━━ Given data ━━

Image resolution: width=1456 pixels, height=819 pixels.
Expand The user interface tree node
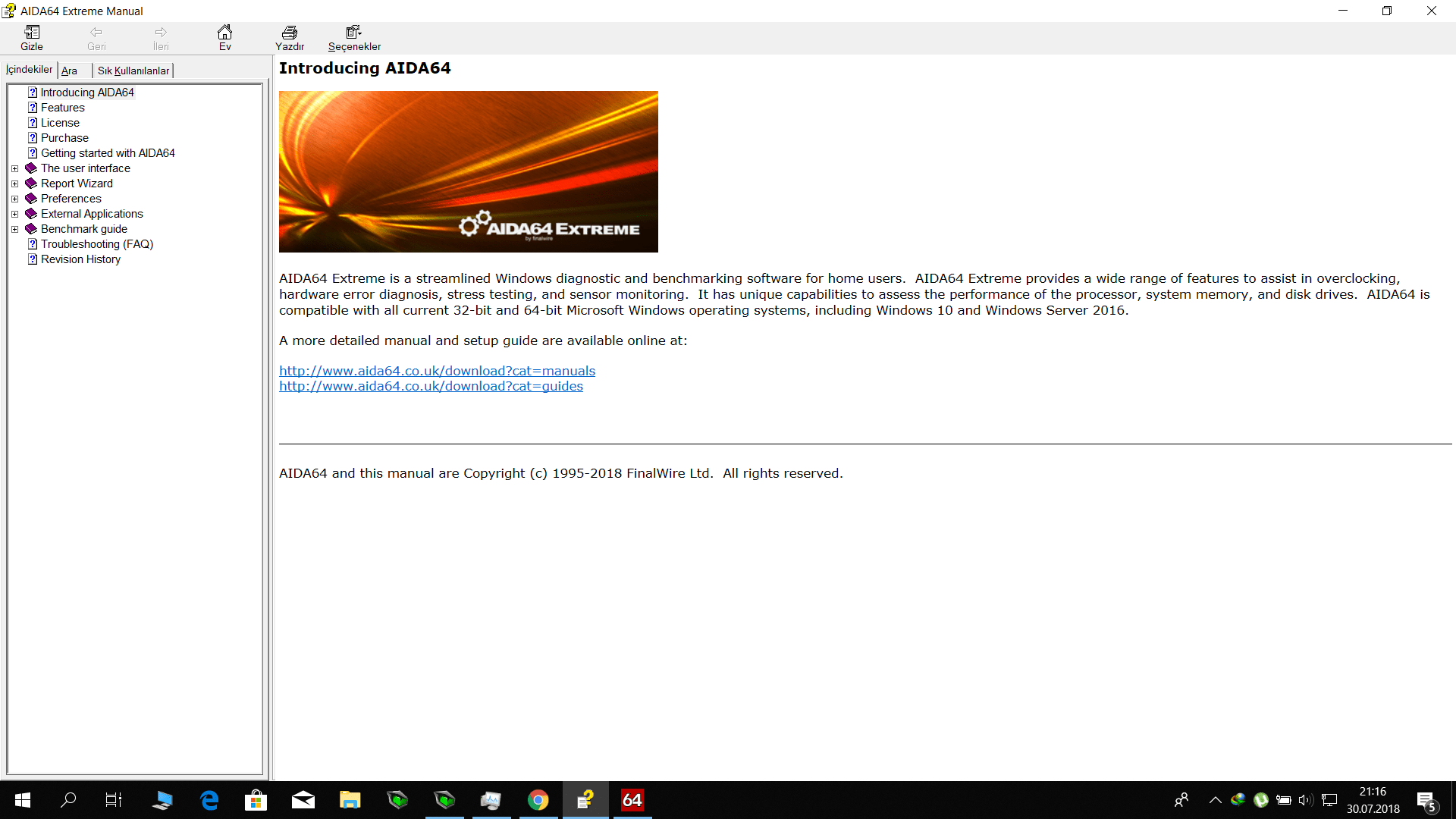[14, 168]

━━━
━━ Given data ━━

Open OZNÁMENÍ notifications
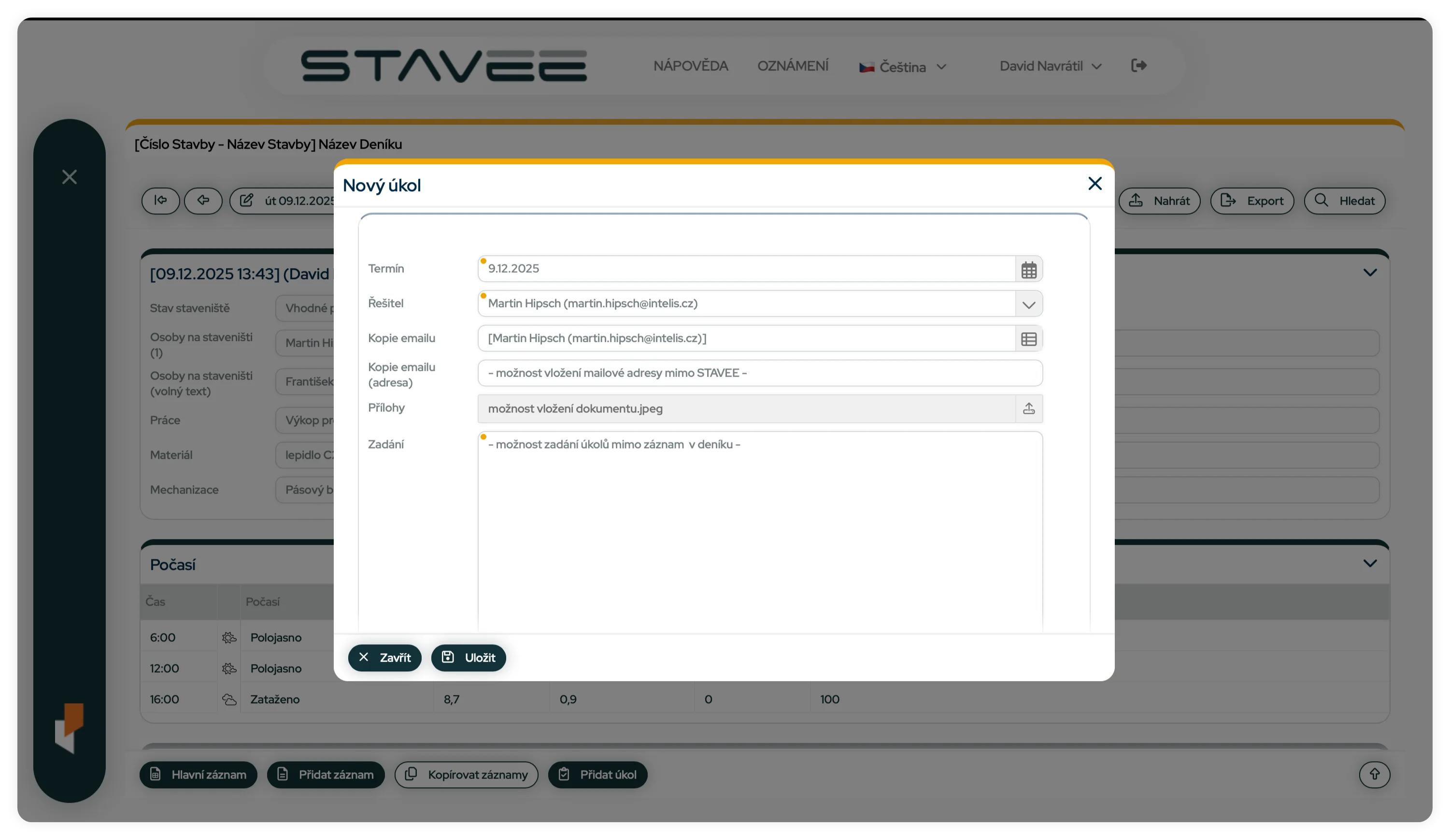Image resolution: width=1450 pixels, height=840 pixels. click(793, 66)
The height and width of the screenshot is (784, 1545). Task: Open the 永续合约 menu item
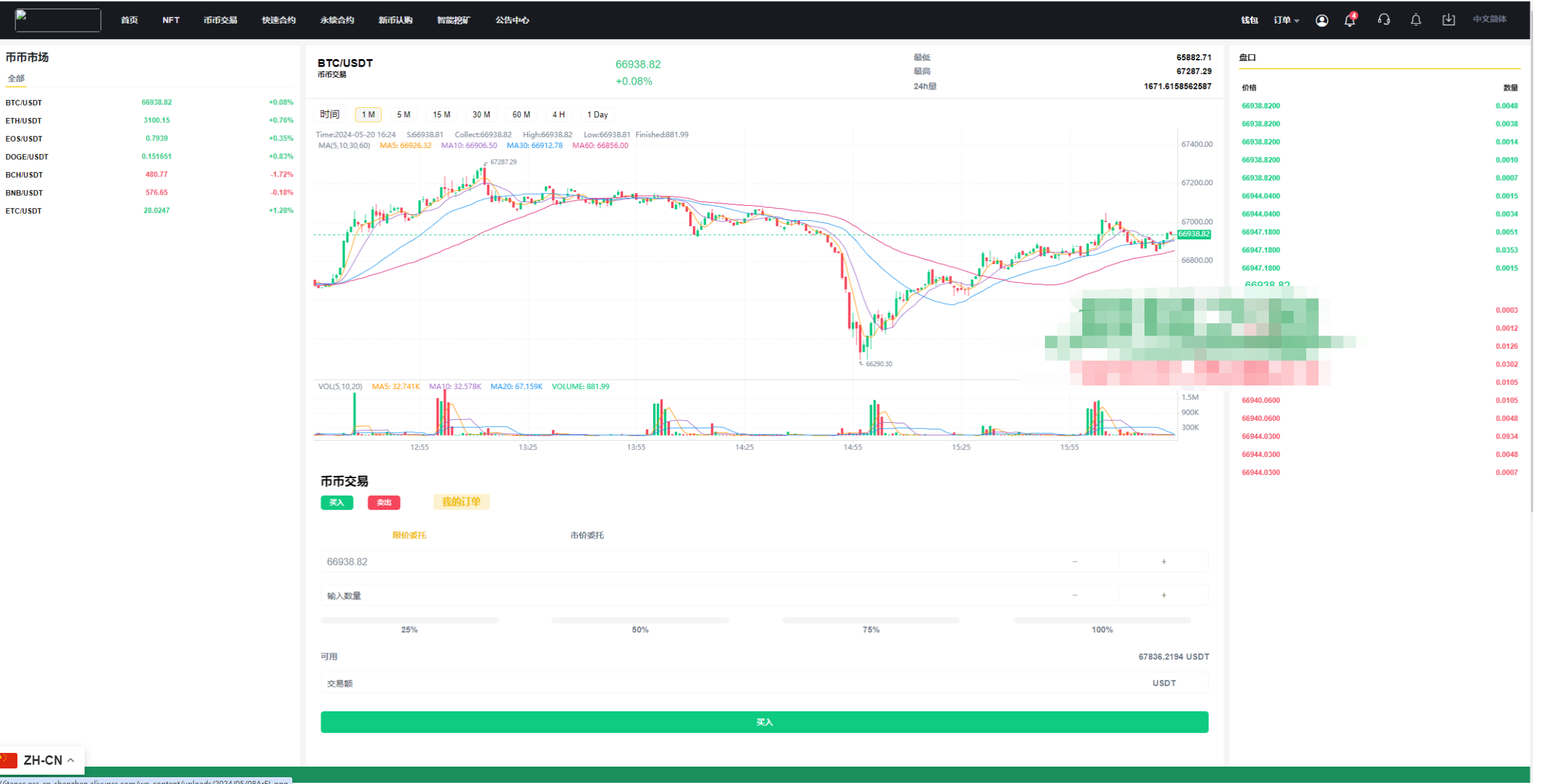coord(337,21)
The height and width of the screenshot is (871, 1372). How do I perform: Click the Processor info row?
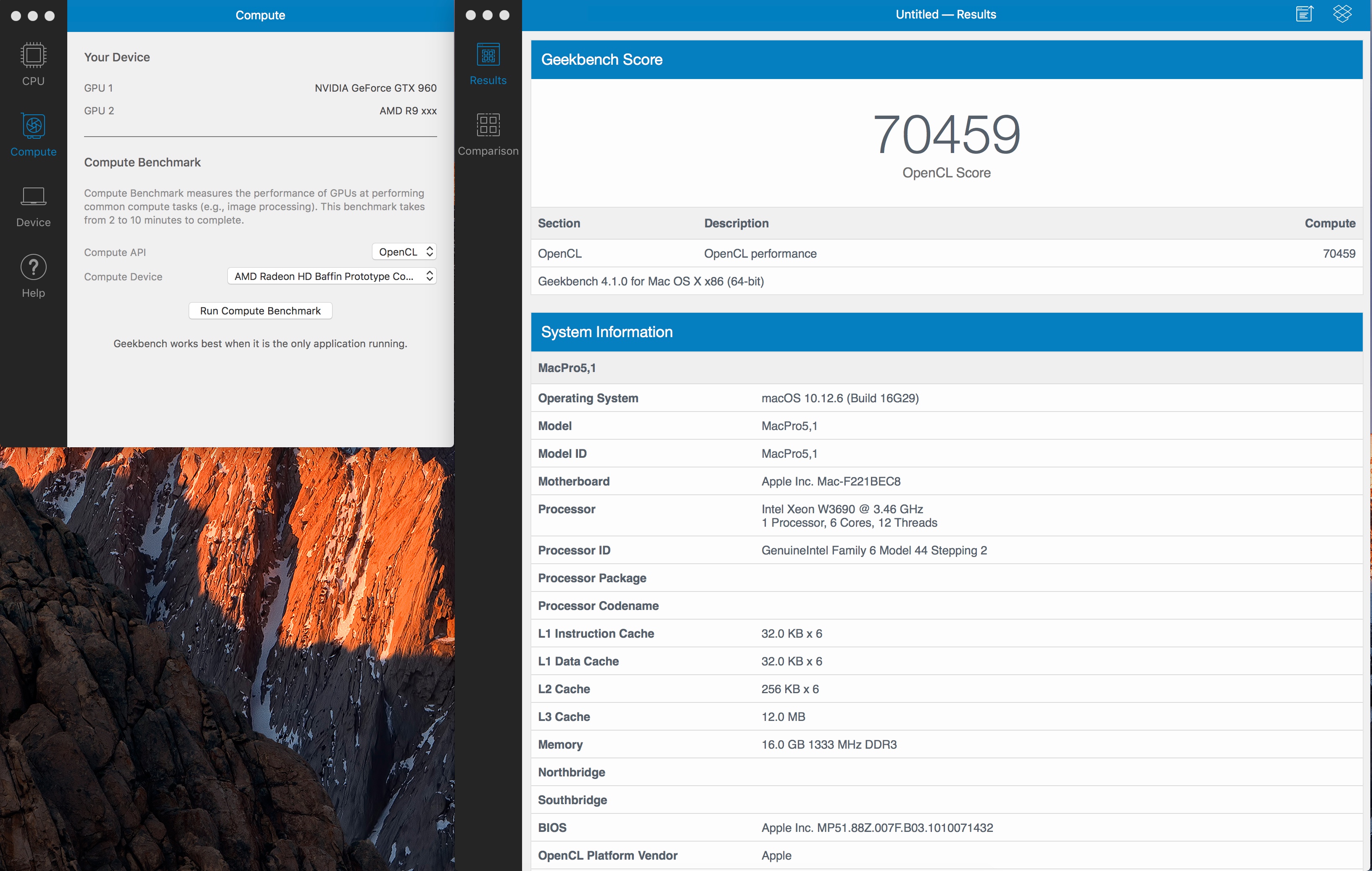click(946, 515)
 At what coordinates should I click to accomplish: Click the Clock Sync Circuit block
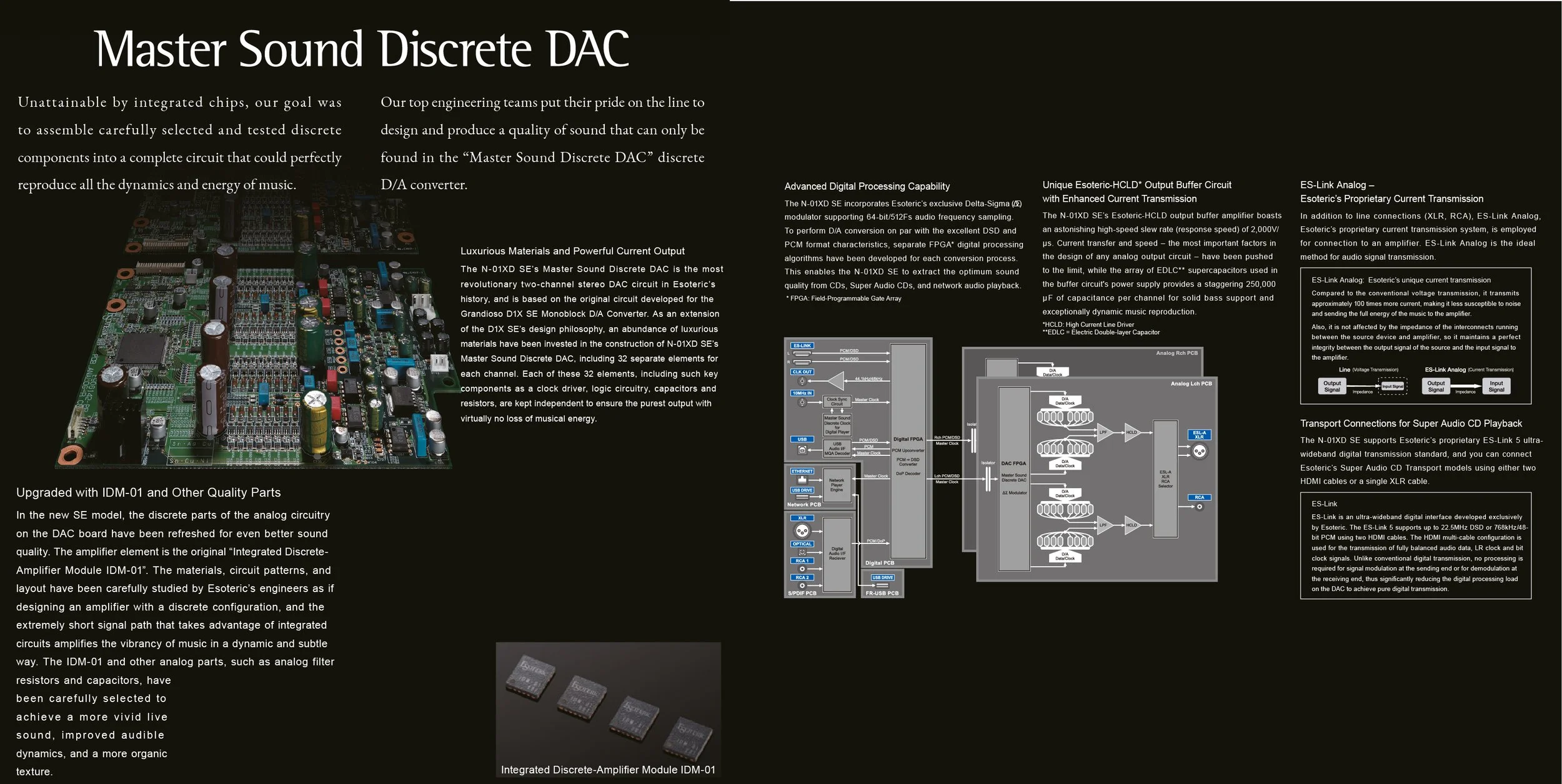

━━━

Task directions:
Would you output the lines above from the line holding "The height and width of the screenshot is (871, 1372)." up to and including the line holding "At what coordinates", exactly and only those, with no pictures?

Answer space:
The height and width of the screenshot is (871, 1372). How do I perform: Click the Processor info row?
click(946, 515)
 At what coordinates should I click to accomplish: Click the Clock Sync Circuit block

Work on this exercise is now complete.